Ceramics That Don’t Have To Be Brittle and Weigh Next to Nothing

This sequence shows how the Greer Lab's three-dimensional, ceramic nanolattices can recover after being compressed by more than 50 percent. Clockwise, from left to right, an alumina nanolattice before compression, during compression, fully compressed, and recovered following compression. Credit: Lucas Meza/Caltech
This sequence shows how the Greer Lab’s three-dimensional, ceramic nanolattices can recover after being compressed by more than 50 percent. Clockwise, from left to right, an alumina nanolattice before compression, during compression, fully compressed, and recovered following compression.
Credit: Lucas Meza/Caltech
Imagine a balloon that could float without using any lighter-than-air gas. Instead, it could simply have all of its air sucked out while maintaining its filled shape.

Such a vacuum balloon, which could help ease the world’s current shortage of helium, can only be made if a new material existed that was strong enough to sustain the pressure generated by forcing out all that air while still being lightweight and flexible.

Caltech materials scientist Julia Greer and her colleagues are on the path to developing such a material and many others that possess unheard-of combinations of properties. For example, they might create a material that is thermally insulating but also extremely lightweight, or one that is simultaneously strong, lightweight, and nonbreakable—properties that are generally thought to be mutually exclusive.

Greer’s team has developed a method for constructing new structural materials by taking advantage of the unusual properties that solids can have at the nanometer scale, where features are measured in billionths of meters.
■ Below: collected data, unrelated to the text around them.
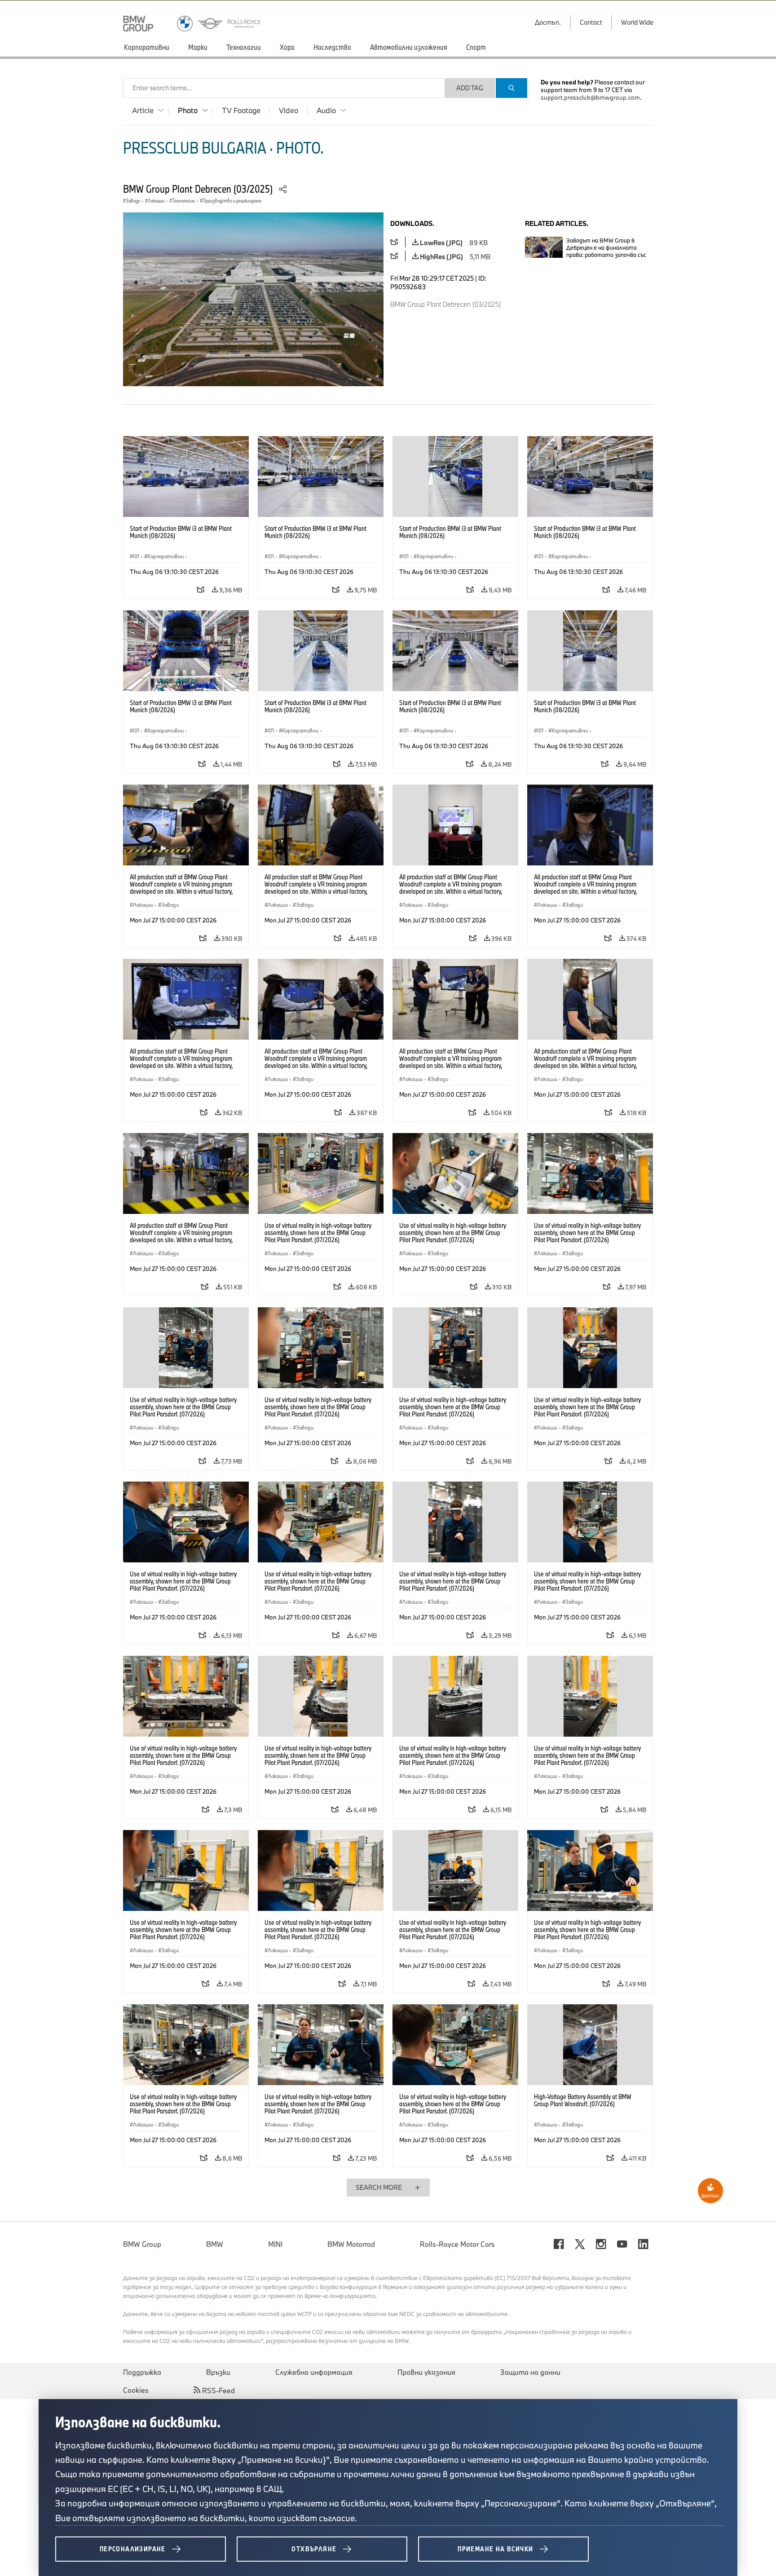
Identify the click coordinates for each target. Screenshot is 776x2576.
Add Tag (469, 88)
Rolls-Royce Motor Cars (457, 2244)
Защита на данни (530, 2372)
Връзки (218, 2372)
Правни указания (426, 2372)
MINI (275, 2244)
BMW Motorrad (351, 2244)
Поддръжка (142, 2372)
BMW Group (142, 2244)
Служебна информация (314, 2372)
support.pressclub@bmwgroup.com (590, 97)
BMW (214, 2244)
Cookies (136, 2390)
In a paper published in the September 12 issue of the journal Science, the Caltech researchers explain how they used the method to produce a ceramic (e.g., a piece of chalk or a brick) that contains about 99.9 percent air yet is incredibly strong, and that can recover its original shape after being smashed by more than 50 percent.

“Ceramics have always been thought to be heavy and brittle,” says Greer, a professor of materials science and mechanics in the Division of Engineering and Applied Science at Caltech. “We’re showing that in fact, they don’t have to be either. This very clearly demonstrates that if you use the concept of the nanoscale to create structures and then use those nanostructures like LEGO to construct larger materials, you can obtain nearly any set of properties you want. You can create materials by design.”